CONTENT WARNING: WEIGHT LOSS, DIETS, EATING DISORDERS
My second diet was when I was Sixteen.
It was the school holidays. One afternoon I stepped out of my bedroom, during the ad break in Sally Jessy Raphael, into the bathroom and for some unknown, and random, reason decided to step onto the scales for the first time in years. Well, since my first diet.
The number I saw was TOO BIG. I didn’t know what the number was meant to be. But I knew it was TOO BIG.
Then I looked in the mirror. I tugged at my clothes and pinched at my full, fleshy, hips, that were stripy with stretch marks.
My jumper was TOO BIG. No… it wasn’t the jumper. It was me. I was TOO BIG.
So I decided to go for a walk. Then the next day, at the same time, I went for another walk.

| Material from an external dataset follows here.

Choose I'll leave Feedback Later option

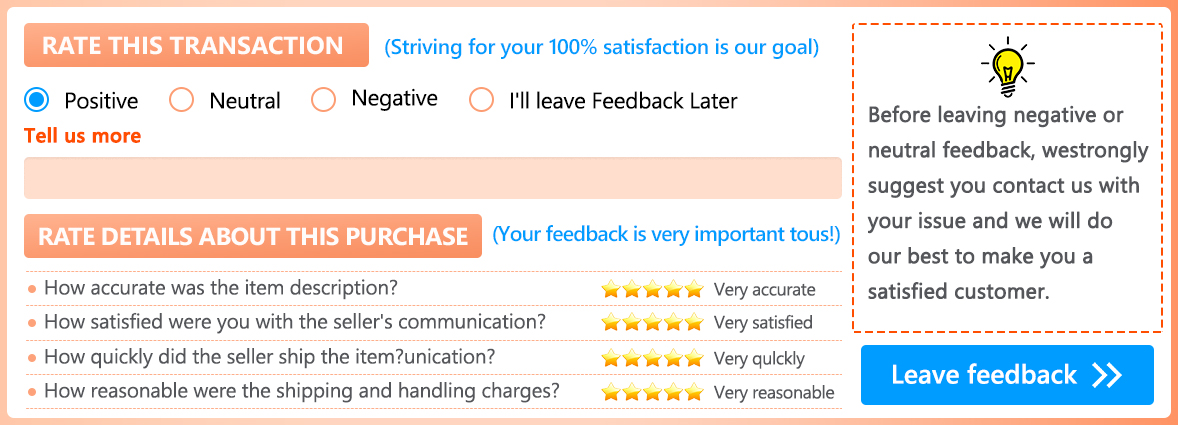(x=482, y=100)
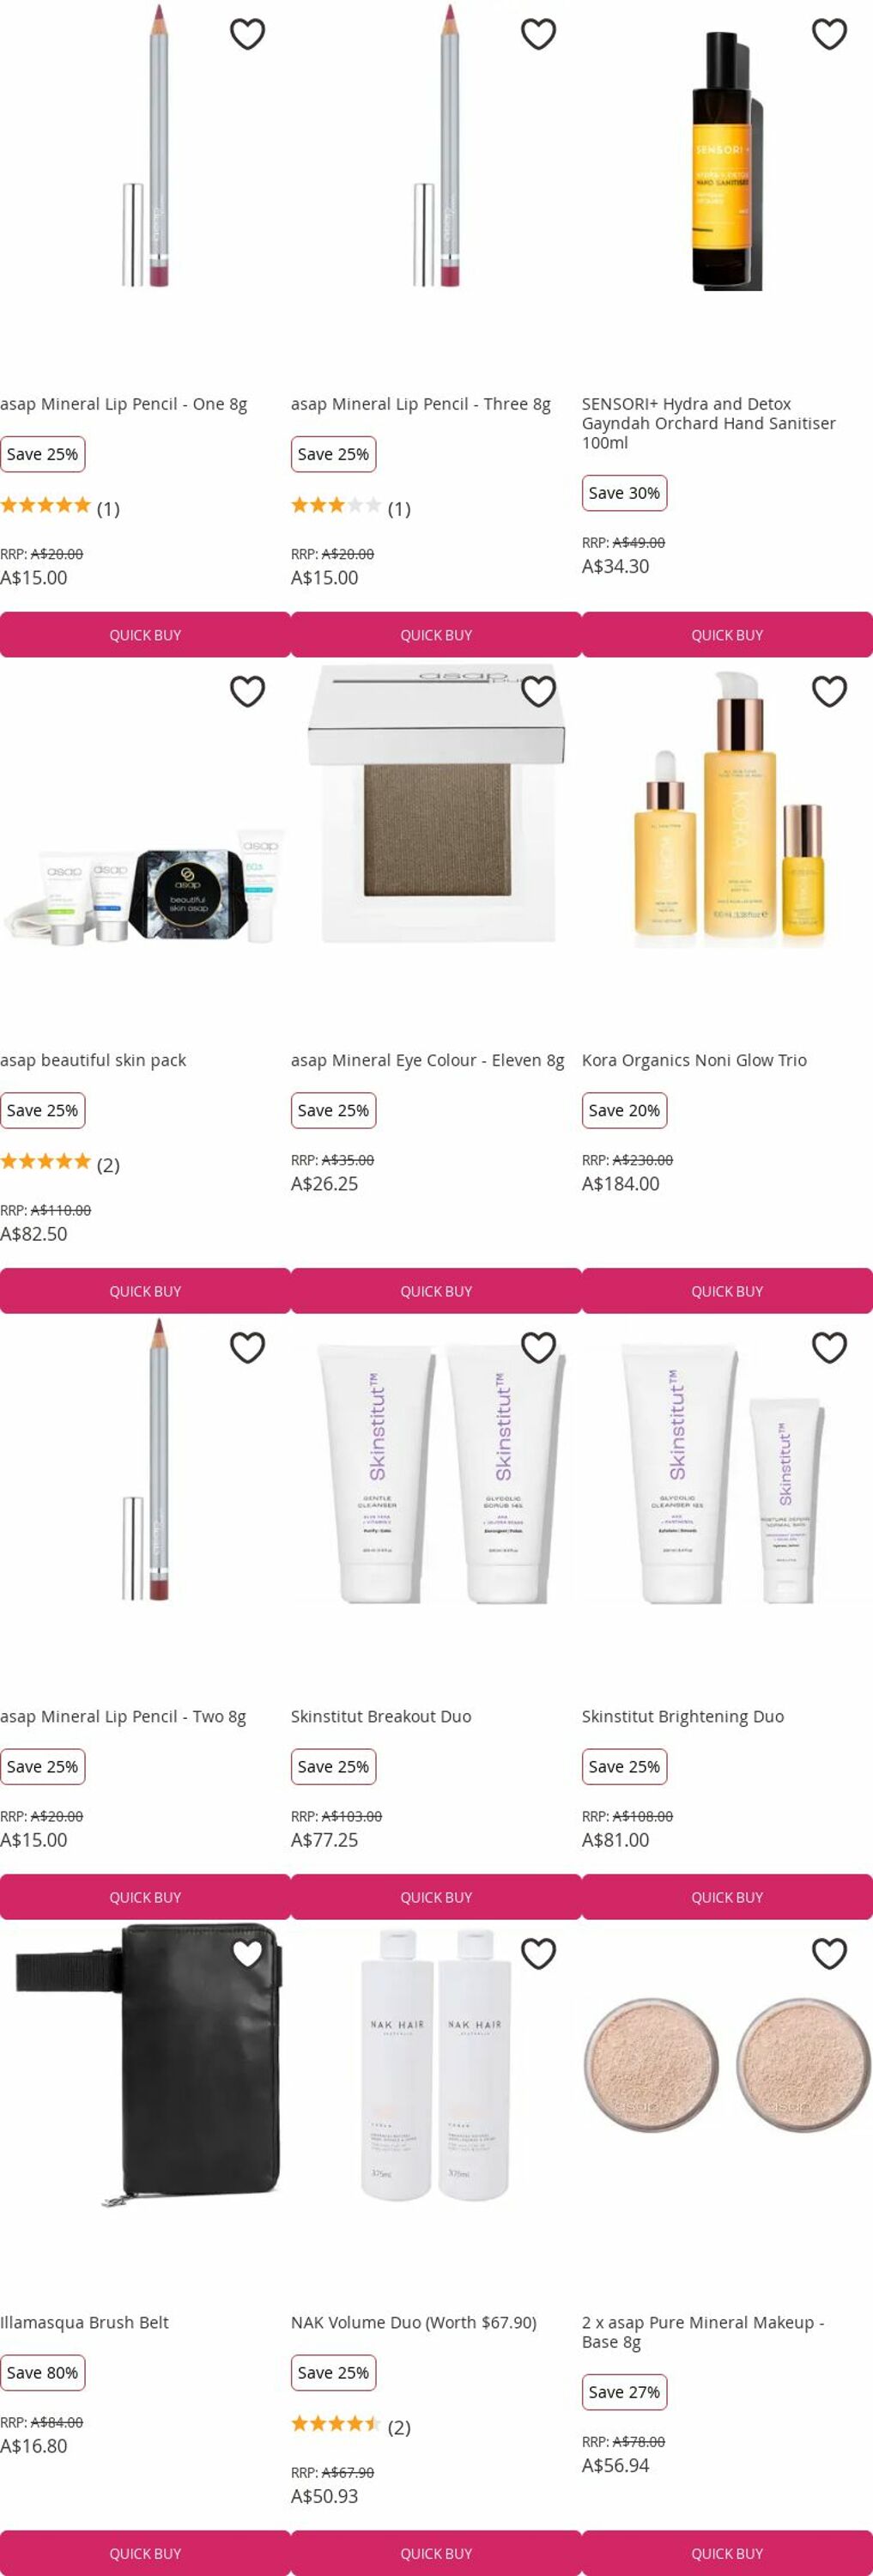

Then it was a walk, every day, for the next six months.
I had a special cassette tape, for walking, that I made myself. It was full of upbeat and motivational music that I’d pilfered off the radio. My goal was to get back to my front gate earlier in the tape every time. It worked a treat.
Little games like that got me through.
I also made myself a secret exercise regime to complete every morning, without fail, in my room: 100 sit ups. 100 leg lifts (both on my side and on my back). 100 squats. And I made some makeshift weights from two cans of baked beans that I’d stolen from the pantry.
Every spare moment was spent hoarding, and reading, old copies of my Mum’s Slimming World Magazines. She had hundreds. I’d pour over the before and after photos, comparing those ladies weights with my own. “She started heavier than me” WIN. “I’m still heavier than her” FAIL.
For someone who hated math, I sure became obsessed, and very good, with numbers.
I memorised the fat and calorie content of every food I came in contact with. I didn’t really understand about how calories worked, so I simply decided that fat was the enemy. Everything must have zero fat.
A couple of months in, my Mum went back to England for a month, which was great for my game as my Dad and Brother ate a lot of food I didn’t want. Things like meat, and takeaways. They didn’t care or take any notice of what I ate (or didn’t), so I could just make my own dinner every night. The dinner I allowed myself was always the same: a cup of pasta bows with some canned tomato sauce. It felt like plenty after eating nothing all day.
It didn’t take long before I stopped understanding why people needed three meals a day. One was just the perfect amount. Food stopped having any kind of pleasure. It became a function. A chore. An inconvenience.
I lost about 25kg, very quickly. I was suddenly a size 6 in Jay Jay’s and Glassons jeans. I didn’t really have any boobs anymore. I had to spend all of my pocket money on clothes from the mall because nothing fit me, which I resented because I just wanted to buy magazines and CD’s. My school uniform hung off me like a gross, daggy, sack. And I was always cold. So so freezing cold. I’d huddle in blankets and duvets in my room, my fingers and toes going numb.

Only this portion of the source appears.